Exercise directions: Where the records below show the word "chevron" in a line, please copy that line.

◇ ◇ ◇

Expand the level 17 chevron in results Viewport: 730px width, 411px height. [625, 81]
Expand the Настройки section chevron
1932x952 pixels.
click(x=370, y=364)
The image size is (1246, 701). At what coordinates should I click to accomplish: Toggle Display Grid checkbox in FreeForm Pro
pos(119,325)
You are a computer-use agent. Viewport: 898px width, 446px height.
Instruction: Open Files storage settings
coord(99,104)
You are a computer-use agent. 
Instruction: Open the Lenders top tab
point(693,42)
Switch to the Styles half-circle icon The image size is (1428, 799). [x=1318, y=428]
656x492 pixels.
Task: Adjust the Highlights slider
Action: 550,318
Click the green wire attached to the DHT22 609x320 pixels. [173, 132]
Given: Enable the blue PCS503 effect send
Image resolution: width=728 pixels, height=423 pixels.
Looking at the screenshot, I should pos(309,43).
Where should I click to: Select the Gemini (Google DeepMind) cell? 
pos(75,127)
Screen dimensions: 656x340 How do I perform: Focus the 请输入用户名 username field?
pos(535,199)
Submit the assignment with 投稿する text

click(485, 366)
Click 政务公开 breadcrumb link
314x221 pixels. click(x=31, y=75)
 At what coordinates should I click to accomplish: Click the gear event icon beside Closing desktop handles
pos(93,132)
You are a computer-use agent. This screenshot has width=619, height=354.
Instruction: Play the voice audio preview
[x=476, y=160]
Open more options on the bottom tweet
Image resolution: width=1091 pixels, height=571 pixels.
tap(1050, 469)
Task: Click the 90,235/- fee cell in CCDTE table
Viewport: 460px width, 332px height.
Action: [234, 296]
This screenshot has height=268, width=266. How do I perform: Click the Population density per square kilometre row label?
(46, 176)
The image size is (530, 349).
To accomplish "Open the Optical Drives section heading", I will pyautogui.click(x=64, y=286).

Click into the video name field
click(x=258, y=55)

◇ ◇ ◇

Reply:
Expand the level 17 chevron in results Viewport: 730px width, 411px height. [625, 81]
Expand the Настройки section chevron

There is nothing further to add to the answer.